Group by clause in vfp8 - Level Extreme

Plateforme Level Extreme

Abonnement

Profil corporatif

Produits & Services

Support

Légal

English

Group by clause in vfp8

Message

21/04/2003 09:50:53

George Tasker
Shaw Contract Group
Cartersville, Georgie, États-Unis

21/04/2003 04:37:46

Walter Meester
HoogkarspelPays-Bas

Information générale

Forum:

Visual FoxPro

Catégorie:

Autre

Titre:

Re: Group by clause in vfp8

Divers

Thread ID:

00774269

Message ID:

00779758

Vues:

>George,
>
>First of all, to me the discussion is scoped whether its advisable to use SET ENGINEBEHEVIOUR 70 for backward compatibility of the GROUP BY behaviour. My comments focus on the significant of your performance argument. My standpoint is that the performance difference is insignificant.

It may be insignificant in the case you tested. Adding multiple fields requiring the same function call adds additional overhead, which may turn out to be significant. Why add it just to workaround something that can be overcome that doesn't add this overhead.

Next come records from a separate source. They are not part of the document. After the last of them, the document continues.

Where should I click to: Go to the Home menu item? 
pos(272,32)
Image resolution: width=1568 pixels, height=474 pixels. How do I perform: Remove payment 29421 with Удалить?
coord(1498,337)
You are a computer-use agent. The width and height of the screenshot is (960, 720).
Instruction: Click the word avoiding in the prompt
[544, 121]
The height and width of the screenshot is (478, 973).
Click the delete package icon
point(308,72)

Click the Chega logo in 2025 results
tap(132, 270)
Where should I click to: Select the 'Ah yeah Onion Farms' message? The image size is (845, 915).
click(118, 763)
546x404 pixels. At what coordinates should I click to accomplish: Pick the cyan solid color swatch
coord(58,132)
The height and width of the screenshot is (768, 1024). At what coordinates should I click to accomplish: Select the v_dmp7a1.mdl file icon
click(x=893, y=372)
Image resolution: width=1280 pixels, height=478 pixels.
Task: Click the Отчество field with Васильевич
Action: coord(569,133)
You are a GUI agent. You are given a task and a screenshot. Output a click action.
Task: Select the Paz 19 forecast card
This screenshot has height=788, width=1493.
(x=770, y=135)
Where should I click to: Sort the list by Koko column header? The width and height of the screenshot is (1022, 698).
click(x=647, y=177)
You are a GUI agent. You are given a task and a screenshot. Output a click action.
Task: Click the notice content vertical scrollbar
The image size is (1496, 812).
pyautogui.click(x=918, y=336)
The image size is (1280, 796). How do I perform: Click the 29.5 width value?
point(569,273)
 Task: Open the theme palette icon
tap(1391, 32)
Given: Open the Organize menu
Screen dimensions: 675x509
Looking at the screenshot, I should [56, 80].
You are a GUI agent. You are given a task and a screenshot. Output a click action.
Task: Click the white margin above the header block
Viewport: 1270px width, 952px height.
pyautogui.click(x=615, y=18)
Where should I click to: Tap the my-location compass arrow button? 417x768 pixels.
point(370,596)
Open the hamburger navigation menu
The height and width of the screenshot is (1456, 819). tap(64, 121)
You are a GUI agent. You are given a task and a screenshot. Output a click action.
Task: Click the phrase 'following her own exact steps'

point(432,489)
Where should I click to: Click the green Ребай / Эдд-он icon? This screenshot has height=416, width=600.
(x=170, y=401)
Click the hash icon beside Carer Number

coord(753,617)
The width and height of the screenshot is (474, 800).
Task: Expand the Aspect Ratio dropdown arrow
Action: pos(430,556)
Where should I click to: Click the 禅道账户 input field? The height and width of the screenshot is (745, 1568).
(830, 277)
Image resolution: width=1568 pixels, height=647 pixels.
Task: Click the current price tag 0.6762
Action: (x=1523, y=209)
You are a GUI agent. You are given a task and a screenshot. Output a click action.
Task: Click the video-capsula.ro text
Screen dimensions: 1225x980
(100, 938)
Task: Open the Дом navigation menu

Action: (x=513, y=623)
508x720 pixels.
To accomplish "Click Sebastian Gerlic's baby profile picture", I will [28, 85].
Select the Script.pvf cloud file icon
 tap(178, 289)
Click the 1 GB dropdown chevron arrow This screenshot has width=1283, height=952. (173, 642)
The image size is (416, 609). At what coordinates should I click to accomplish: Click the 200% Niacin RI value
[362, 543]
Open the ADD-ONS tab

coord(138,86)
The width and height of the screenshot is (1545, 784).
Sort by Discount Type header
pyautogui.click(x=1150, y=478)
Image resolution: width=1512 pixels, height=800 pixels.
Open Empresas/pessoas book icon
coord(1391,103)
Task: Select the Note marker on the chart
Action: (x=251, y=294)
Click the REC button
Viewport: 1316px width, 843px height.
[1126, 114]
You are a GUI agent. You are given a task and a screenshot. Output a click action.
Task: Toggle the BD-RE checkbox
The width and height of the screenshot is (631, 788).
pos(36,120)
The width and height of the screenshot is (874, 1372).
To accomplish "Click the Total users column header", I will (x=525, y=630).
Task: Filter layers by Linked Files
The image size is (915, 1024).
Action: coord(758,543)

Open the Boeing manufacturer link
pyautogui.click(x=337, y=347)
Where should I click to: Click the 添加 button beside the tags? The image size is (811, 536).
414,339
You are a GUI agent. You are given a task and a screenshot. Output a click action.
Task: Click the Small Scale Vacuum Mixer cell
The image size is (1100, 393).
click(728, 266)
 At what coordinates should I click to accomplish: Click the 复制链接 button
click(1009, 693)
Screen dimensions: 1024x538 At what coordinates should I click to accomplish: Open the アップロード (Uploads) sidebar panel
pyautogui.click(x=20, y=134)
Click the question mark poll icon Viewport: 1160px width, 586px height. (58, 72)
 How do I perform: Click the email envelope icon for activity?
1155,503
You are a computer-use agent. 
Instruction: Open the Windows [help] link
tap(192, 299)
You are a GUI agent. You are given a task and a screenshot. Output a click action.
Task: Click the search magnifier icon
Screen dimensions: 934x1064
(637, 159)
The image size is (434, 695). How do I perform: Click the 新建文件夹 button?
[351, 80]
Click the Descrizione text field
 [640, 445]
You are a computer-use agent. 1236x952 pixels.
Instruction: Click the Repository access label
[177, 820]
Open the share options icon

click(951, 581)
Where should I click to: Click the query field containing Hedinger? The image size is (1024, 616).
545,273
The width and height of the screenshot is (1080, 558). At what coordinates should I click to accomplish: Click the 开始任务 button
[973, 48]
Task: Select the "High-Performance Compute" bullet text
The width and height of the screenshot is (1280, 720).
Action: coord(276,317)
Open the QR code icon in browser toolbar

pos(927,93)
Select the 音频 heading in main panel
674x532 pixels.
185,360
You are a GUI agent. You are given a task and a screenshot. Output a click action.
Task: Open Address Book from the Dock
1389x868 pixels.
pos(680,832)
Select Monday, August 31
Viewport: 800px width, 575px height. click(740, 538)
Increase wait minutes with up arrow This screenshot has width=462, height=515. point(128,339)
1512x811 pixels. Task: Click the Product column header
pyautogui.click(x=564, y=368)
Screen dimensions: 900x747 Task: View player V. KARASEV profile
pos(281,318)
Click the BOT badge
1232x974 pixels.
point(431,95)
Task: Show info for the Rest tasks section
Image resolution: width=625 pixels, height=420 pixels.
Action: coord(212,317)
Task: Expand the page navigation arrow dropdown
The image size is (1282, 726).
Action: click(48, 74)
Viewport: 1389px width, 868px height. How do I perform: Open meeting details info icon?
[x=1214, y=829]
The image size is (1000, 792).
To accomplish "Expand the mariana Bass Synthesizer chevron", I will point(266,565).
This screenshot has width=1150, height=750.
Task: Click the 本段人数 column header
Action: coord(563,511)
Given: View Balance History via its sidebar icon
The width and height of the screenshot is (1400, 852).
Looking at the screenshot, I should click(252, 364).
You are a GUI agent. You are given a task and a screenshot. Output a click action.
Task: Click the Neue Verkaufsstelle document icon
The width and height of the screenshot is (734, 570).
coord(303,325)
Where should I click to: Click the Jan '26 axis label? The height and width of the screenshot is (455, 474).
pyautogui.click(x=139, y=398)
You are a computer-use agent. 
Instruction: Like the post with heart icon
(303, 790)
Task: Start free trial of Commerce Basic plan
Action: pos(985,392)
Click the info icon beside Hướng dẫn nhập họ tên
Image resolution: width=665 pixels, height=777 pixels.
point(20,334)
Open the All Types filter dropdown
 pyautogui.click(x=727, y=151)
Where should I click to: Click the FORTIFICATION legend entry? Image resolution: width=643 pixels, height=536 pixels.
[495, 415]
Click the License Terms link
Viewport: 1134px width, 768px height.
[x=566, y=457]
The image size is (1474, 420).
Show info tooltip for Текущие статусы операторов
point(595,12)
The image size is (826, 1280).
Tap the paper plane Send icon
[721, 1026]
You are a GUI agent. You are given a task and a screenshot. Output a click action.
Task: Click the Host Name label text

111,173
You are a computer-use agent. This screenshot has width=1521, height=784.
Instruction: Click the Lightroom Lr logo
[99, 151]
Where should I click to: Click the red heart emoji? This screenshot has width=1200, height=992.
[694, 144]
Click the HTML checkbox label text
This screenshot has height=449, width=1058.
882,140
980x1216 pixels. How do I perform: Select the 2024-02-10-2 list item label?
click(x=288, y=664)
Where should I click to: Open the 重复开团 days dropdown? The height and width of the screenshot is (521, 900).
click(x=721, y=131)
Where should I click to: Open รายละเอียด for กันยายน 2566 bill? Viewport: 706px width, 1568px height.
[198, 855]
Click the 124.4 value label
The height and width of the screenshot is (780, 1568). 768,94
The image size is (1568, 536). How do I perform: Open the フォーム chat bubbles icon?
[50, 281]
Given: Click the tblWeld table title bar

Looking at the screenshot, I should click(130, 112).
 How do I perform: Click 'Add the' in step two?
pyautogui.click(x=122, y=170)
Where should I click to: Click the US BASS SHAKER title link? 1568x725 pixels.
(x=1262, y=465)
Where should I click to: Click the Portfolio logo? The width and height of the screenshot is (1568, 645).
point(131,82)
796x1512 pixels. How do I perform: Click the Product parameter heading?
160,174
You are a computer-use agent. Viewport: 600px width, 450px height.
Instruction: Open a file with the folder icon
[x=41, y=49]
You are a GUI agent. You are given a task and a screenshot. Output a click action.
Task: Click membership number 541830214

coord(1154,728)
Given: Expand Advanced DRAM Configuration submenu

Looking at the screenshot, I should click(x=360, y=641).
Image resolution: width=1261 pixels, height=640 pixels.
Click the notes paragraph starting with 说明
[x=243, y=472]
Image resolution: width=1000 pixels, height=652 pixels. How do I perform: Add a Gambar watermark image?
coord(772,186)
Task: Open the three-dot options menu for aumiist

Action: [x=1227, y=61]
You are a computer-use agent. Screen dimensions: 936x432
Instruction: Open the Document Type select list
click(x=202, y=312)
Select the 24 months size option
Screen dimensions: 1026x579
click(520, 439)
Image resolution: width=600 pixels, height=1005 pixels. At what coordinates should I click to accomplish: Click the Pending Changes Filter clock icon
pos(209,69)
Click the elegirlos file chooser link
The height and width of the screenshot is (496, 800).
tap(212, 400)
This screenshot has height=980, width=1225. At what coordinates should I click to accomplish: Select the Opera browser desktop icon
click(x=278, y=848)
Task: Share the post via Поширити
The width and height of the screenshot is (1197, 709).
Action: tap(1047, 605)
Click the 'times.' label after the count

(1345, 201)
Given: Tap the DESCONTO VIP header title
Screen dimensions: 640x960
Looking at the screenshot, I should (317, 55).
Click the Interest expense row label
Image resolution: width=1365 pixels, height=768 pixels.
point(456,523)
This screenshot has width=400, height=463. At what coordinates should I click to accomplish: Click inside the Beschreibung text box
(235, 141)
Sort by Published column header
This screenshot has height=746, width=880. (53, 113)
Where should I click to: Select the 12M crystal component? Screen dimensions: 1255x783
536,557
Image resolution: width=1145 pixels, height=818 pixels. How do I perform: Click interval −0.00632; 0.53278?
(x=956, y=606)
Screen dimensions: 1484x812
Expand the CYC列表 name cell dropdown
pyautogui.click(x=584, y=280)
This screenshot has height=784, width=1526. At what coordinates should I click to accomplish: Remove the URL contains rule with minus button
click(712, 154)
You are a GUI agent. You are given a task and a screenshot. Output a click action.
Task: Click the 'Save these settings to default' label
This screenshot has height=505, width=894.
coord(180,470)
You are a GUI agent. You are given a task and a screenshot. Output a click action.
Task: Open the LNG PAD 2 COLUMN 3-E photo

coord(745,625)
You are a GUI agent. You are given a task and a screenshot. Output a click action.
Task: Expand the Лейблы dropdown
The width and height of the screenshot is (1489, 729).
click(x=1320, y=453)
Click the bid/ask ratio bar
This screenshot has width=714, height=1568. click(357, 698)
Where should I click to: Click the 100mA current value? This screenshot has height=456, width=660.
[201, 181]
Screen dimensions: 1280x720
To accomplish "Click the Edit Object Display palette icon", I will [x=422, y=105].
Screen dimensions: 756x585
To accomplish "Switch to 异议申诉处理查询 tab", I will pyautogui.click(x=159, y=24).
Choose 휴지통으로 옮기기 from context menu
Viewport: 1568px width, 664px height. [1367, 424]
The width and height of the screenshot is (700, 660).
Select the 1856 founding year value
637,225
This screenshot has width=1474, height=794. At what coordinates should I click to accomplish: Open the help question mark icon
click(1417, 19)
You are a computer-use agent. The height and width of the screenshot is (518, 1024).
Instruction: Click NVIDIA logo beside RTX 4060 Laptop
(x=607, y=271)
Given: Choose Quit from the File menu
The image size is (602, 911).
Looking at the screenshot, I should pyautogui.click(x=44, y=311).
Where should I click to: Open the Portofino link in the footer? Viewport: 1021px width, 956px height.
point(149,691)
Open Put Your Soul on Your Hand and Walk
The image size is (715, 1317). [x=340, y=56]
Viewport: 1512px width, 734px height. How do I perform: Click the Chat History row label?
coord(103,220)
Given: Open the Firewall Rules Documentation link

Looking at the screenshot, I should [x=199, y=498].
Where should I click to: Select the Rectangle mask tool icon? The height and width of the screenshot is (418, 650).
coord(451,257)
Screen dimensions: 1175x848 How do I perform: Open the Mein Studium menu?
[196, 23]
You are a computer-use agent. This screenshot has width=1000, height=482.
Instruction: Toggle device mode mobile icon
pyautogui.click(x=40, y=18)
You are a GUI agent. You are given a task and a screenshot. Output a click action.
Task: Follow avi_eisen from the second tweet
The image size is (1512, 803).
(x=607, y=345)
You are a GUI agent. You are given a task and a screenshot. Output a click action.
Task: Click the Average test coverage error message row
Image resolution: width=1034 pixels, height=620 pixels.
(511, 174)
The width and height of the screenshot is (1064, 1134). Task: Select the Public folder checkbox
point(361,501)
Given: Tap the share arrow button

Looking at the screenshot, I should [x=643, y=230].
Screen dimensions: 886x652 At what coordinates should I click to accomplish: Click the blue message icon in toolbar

>>>On my P4 2Ghz, it shows that the seconds query is about 10% (0.541 sec and 0.592 sec) slower than the first one. Measurable ? yes. Significant? I don´t think so
>
>>This is bad science. You've only included one field in your test. You don't consider the implications of more than one. In my situation there are multiple fields. You may come to the conclusion that, under your test that the difference isn't significant. What you don't consider is multiple calls to the function(s) along with multiple aggregates.
>
>You're saying ?? Look at your own example where you were comparing statements that were interpretated for each record while in a SQL statement they're intepretated only ones. The example above is giving an idea of the overhead of one MAX statement. You're smart enough to draw conclusions for multiple ones. If you've something to add, then add it, don't complain about bad science, Just adjust the sample and give me the results.

My example was intentionally simple in order to define what the problem was and what one solution would be. It was not intended to be a typical example.

I have no intention of giving you an example. My statement was clear. Adding the function call introduces additional and unnecessary overhead. At first, you questioned this, asking if this was fact or conventional wisdom. I stated it was fact, and you yourself proved it. Now you say it's not significant. I did take a look at an existing query that would serve as an example. It would take 17 modifications to add the MIN() function and the processing overhead should increase portionately.

>>You consider the best case, I the worst.
>
>The sample above is considering the worst case for one MAX function, since the I/O for data retrival is minimized (Data is in memory, for at least a great deal). This is hardly a production SQL example where data is unbuffered, tables might not be open yet, the query contains no joins, and the application is operating on a network.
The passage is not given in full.